By: Jay DeFoore
Former New York Times reporter Judith Miller, who spent 85 days in jail last summer for refusing to reveal her source in the leaking of a CIA agent’s identity, was greeted warmly Sunday at a talk she gave to the American Friends of Hebrew University of Jerusalem in Palm Beach, Fla.
Miller and Times Op-Ed columnist David Brooks addressed the audience on the topic of “The Reporter’s Privilege Under Siege.”
Area newspapers, including the Sun-Sentinel, Palm Beach Post, and Palm Beach Daily News, all had accounts of the talk in today’s editions.
The Daily News assessment led with the charge, attributed to Miller, that “journalism is under attack by a government interested in tightly controlling information — and is being weakened by complacency in the profession.”
Buttressing her call for a federal shield law for reporters, Miller said that, “there is a full-scale assault by the federal government now on journalists in order to get to people who disclose classified information without authorization. ? Unless you have people who disagree with government policy who work for the government come forward, we will be getting only the information that the government wants us to have,” Miller was quoted as saying in the Daily News. “That’s authorized news. That’s not a free and independent press.”

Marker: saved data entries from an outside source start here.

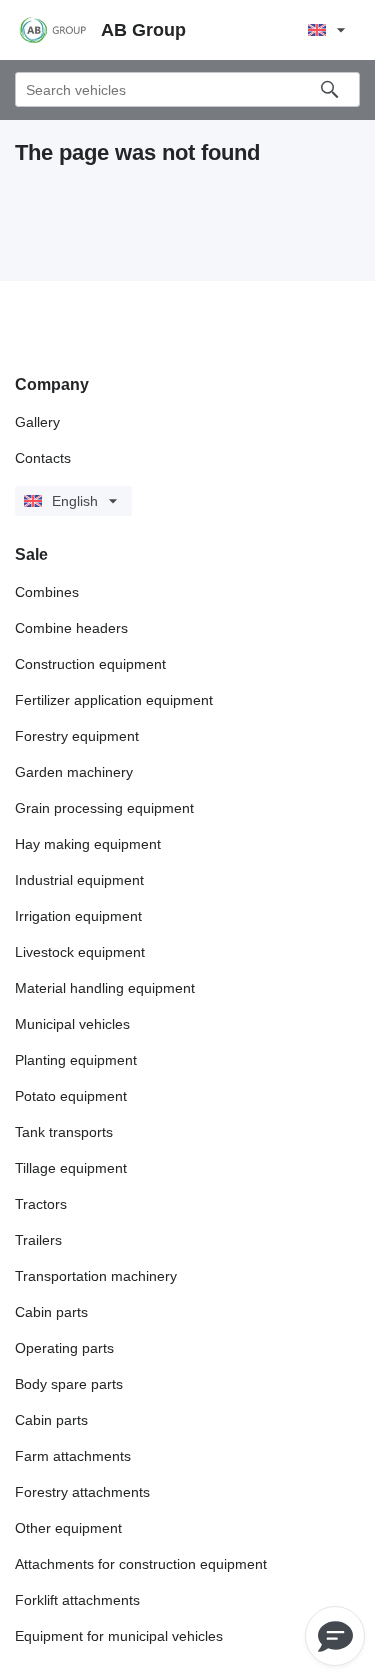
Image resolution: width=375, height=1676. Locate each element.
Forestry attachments (82, 1492)
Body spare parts (69, 1384)
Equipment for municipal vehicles (119, 1636)
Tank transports (64, 1132)
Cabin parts (51, 1312)
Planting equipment (76, 1060)
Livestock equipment (80, 952)
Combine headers (71, 628)
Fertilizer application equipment (114, 700)
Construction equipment (90, 664)
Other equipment (68, 1528)
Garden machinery (74, 772)
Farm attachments (73, 1456)
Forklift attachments (77, 1600)
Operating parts (64, 1348)
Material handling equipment (105, 988)
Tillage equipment (71, 1168)
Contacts (43, 458)
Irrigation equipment (78, 916)
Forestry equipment (77, 736)
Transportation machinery (96, 1276)
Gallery (37, 422)
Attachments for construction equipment (141, 1564)
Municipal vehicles (72, 1024)
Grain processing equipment (104, 808)
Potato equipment (71, 1096)
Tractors (41, 1204)
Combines (47, 592)
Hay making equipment (88, 844)
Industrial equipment (79, 880)
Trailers (38, 1240)
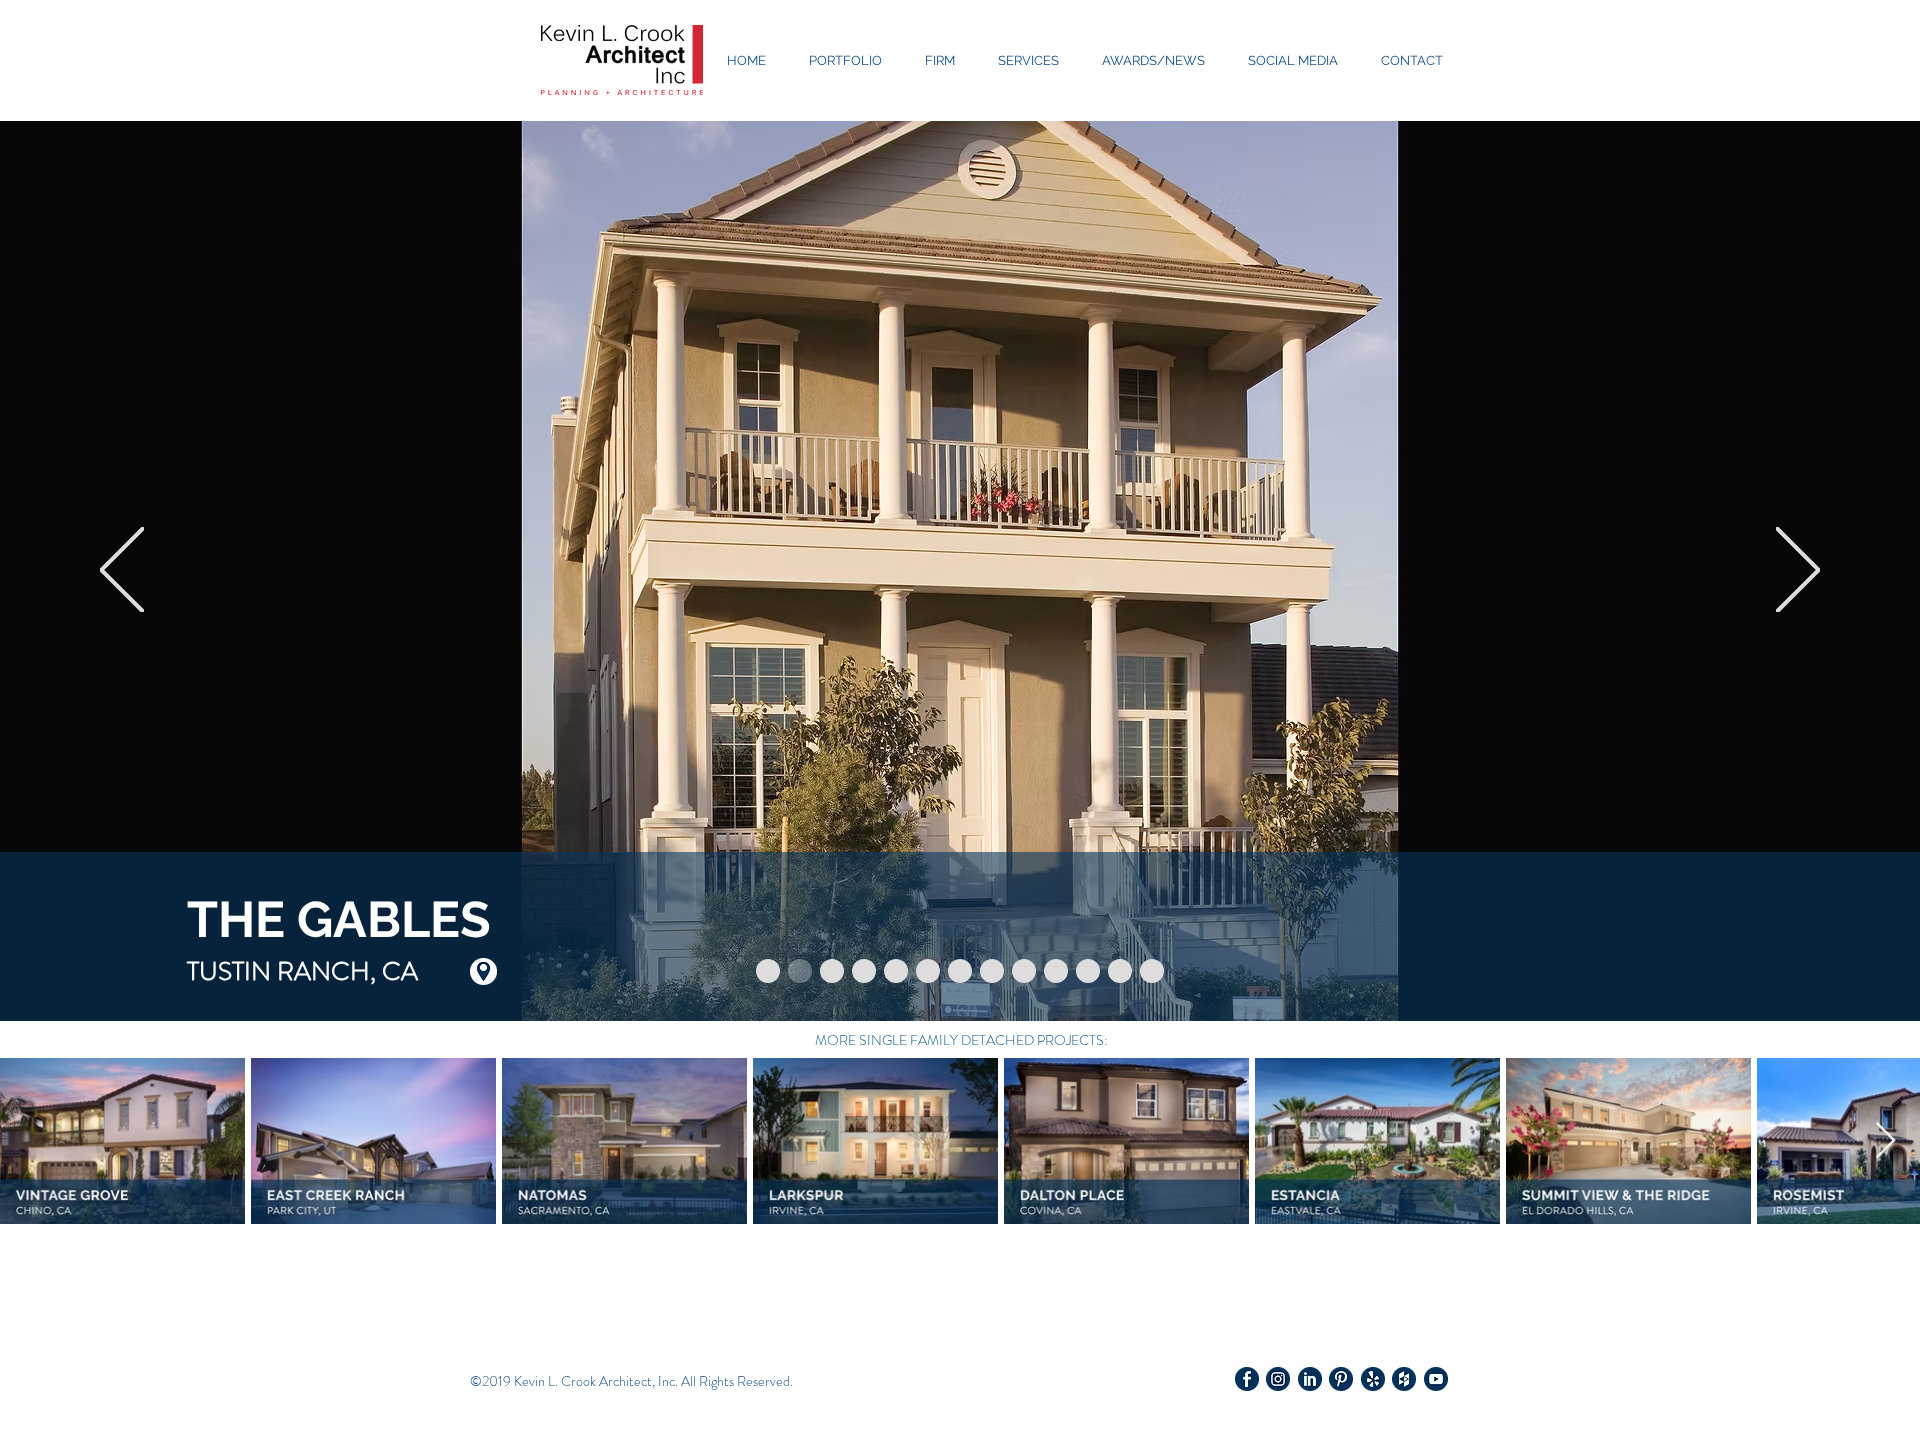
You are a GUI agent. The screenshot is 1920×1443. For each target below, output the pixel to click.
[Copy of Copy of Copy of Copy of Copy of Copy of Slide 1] (960, 971)
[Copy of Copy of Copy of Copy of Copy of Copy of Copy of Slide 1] (992, 971)
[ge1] (1024, 971)
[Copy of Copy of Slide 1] (832, 971)
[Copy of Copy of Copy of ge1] (1120, 971)
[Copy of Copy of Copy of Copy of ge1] (1152, 971)
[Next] (1798, 571)
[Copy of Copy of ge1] (1088, 971)
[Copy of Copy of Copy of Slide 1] (864, 971)
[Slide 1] (768, 971)
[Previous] (122, 571)
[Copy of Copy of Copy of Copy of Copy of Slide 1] (928, 971)
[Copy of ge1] (1056, 971)
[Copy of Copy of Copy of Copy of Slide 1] (896, 971)
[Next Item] (1885, 1141)
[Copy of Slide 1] (800, 971)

When talk turned to her pre-war reporting on WMD, which some argue helped win public support for the war in Iraq, Miller acknowledged that her stories were wrong but added, “journalists get things wrong every day.”
The Palm Beach Post reported Miller’s conviction that the press has not done a serious job of following up on those initial WMD stories. The paper indicates that Miller would like the media to seriously address why government intelligence was wrong and whether facts detrimental to the Bush administration’s case for war were omitted.
“It’s a lot easier to beat up on Judy Miller than go after that question,” the Post quoted her as saying.
Another detail Miller revealed was that the Times spent $1.7 million ? slightly higher than earlier media estimates — on legal bills to defend her against testifying in front of the CIA leak investigation headed by Special Prosecutor Patrick Fitzgerald. Miller eventually testified in the case, a decision that led not only to the eventual criminal indictments against former Dick Cheney aide Scooter Libby, but also to Miller’s departure from the newspaper she called home for nearly three decades.
As for Brooks’ part in the talks, the three papers all quote his analysis on how and why journalism has run afoul of the masses.
The Sun-Sentinel said Brooks diagnosed the media’s problems as stemming from the “highly affluent, highly educated cultural ghetto” it operates in that has alienated it from large segments of the population.
Indicating perhaps the art of journalism rather than the science, the three papers all had slightly different versions of Brooks’ critical quote. But all three managed to get across Brooks’ point that we’re living in a customer-oriented news environment where readers can pick and choose outlets that parrot their views and values.
Palm Beach Daily News: “People want reality that tells them how right they are all the time.”
Palm Beach Post: “Increasingly, people choose the outlets that give them the reality that they want.”
Sun-Sentinel: “People want a reality that tells them they’re right all of the time.”